Les réserves prouvées de pétrole en Arabie saoudite sont les premières plus grandes revendiquées dans le monde. Elles sont estimées à 267 milliards de barils (42 × 10^9 m3) (Gbbl ci-après) dont 2,5 Gbbl dans la zone neutre située entre l'Arabie et le Koweït. Ces réserves étaient les plus importantes dans le monde jusqu'à ce que le Venezuela ait annoncé qu'il augmentait ses réserves prouvées à 297 Gbbl en janvier 2011[1]. Les réserves saoudiennes représentent environ un cinquième du total des réserves mondiales de pétrole conventionnel, une part importante de ces réserves provient d'un petit nombre de champs de pétrole très grands.

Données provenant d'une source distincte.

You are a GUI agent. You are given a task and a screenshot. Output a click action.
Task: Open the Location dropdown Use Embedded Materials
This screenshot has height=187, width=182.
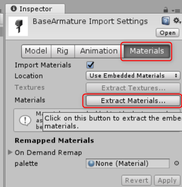[133, 76]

Principaux gisements[modifier | modifier le code]

Bien que l'Arabie saoudite ait environ une centaine de champs de pétrole et de gaz, plus de la moitié de ses réserves de pétrole sont contenues dans seulement huit champs géants, notamment dans le champ de Ghawar, le plus grand champ de pétrole au monde avec environ 70 Gbbl de réserve restante. 90 % de la production pétrolière de l'Arabie saoudite vient de cinq champs et jusqu'à 60 % de sa production provient du champ de Ghawar[2] .

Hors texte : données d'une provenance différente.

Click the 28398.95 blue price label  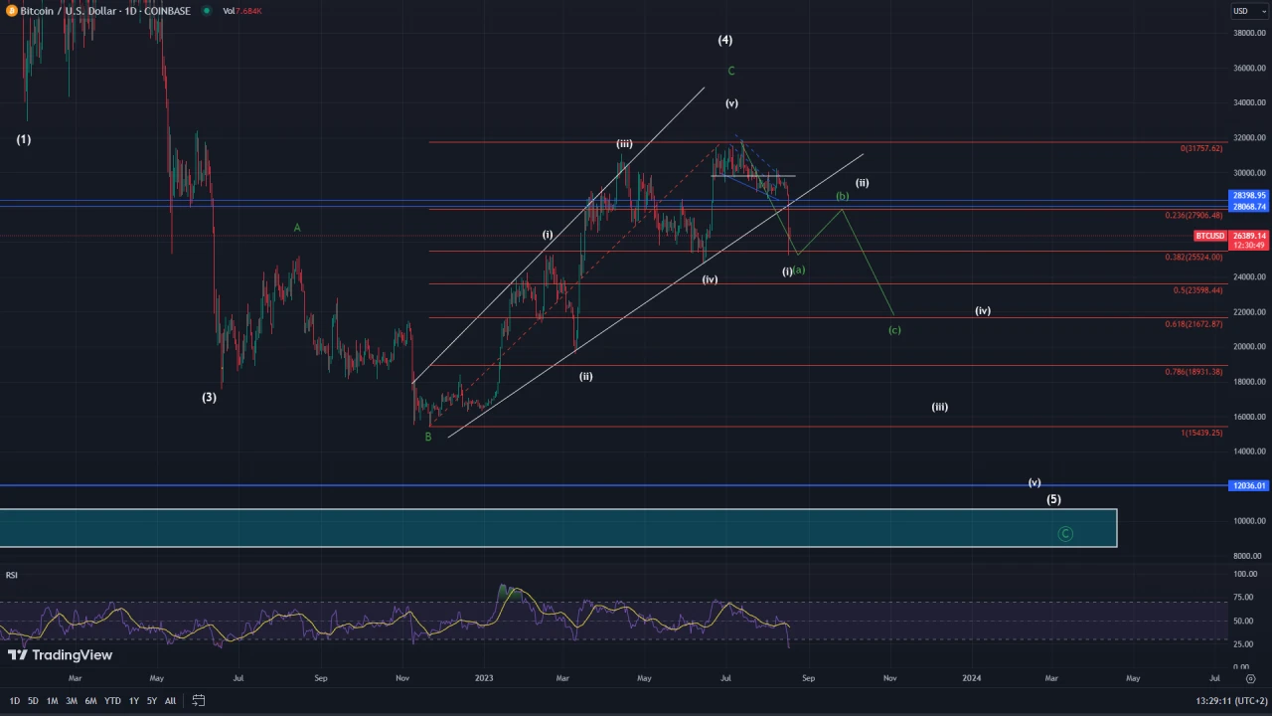(x=1248, y=196)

Production[modifier | modifier le code]

L'Arabie saoudite a produit 10,3 millions de barils par jour (1,6 × 10^6 m3/j) (Mbbl/j) en 1980, 10,6 Mbbl/j en 2006[3], et dans la région de 9,2 Mb/j en 2008[4]. L'Arabie saoudite détient la plus grande capacité mondiale de production de pétrole brut, estimé à environ 11 Mbbl/j en milieu d'année 2008 et a annoncé son intention d'augmenter cette capacité à 12,5 Mbbl/j en 2009[5] mais en 2009 sa production a été de 9,76 Mbbl/j[6]. Sa production cumulée a atteint, fin 2009, 119,4 milliards de barils[7]. En utilisant le nombre déclaré de 296 Gbbl, le pétrole déjà extrait représente 40 % des réserves déclarées.

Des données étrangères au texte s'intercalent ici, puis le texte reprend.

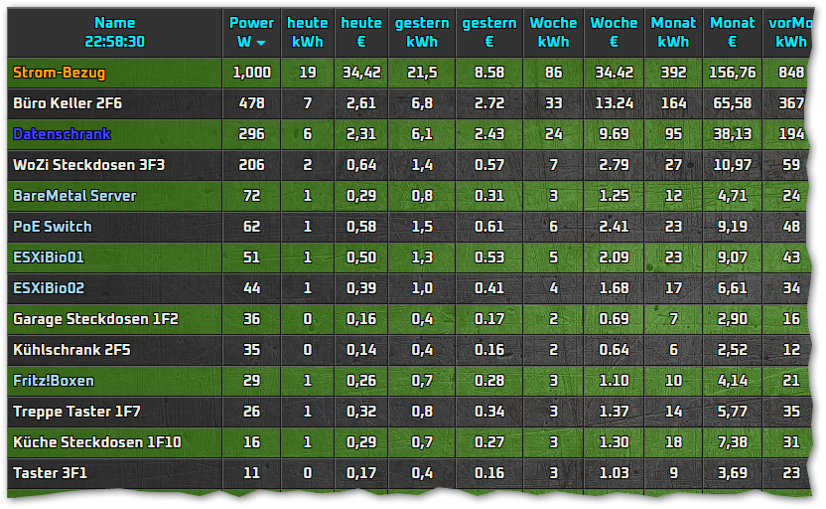Select the PoE Switch device

pyautogui.click(x=52, y=227)
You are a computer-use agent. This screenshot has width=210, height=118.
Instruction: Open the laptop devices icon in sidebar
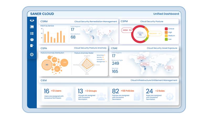32,26
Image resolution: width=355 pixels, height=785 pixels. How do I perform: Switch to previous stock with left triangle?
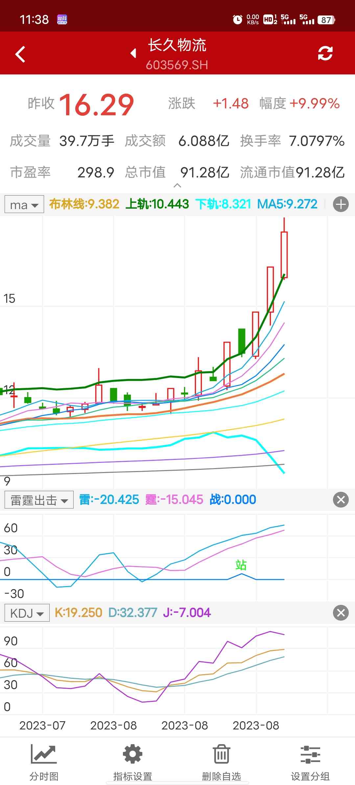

Le président des États-Unis George W. Bush a demandé aux Saoudiens d'augmenter la production lors d'une visite en Arabie saoudite en janvier 2008, les Saoudiens ont refusé. Bush a demandé s'ils avaient la capacité d'augmenter la production[8]. À l'été 2008, l'Arabie saoudite a annoncé une future augmentation de la production de 500 000 barils par jour[9]. Cependant, il y a des experts qui estiment la production de pétrole saoudien a déjà atteint son pic ou le fera dans un proche avenir[3].

Fiabilité des données[modifier | modifier le code]

Depuis 1982, les Saoudiens ont tenu secrètes leurs données sur les puits, ainsi que toutes les données détaillées sur leurs réserves, ce qui ne donne aux experts extérieurs aucun moyen de vérifier les allégations de l'Arabie sur la taille globale de ses réserves. Cela a conduit certains à s'interroger sur l'état actuel de leurs champs de pétrole. Dans une étude publiée en 2005 dans le livre "Twilight in the Desert" de Matthew Simmons[10], 200 documents techniques de la Society of Petroleum Engineers sur les réserves de l'Arabie ont été analysées pour arriver à la conclusion que la production pétrolière de l'Arabie saoudite va connaitre très prochainement un déclin, et qu'elle ne sera pas en mesure de produire plus que les niveaux de production de 2004[2]. Simmons fait également valoir que les Saoudiens pourraient avoir endommagé de manière irréversible leurs champs de pétrole grande partie par l'injection excessive d'eau salée dans les champs, dans un effort pour maintenir la pression dans les puits et de renforcer, à court terme, la production de pétrole.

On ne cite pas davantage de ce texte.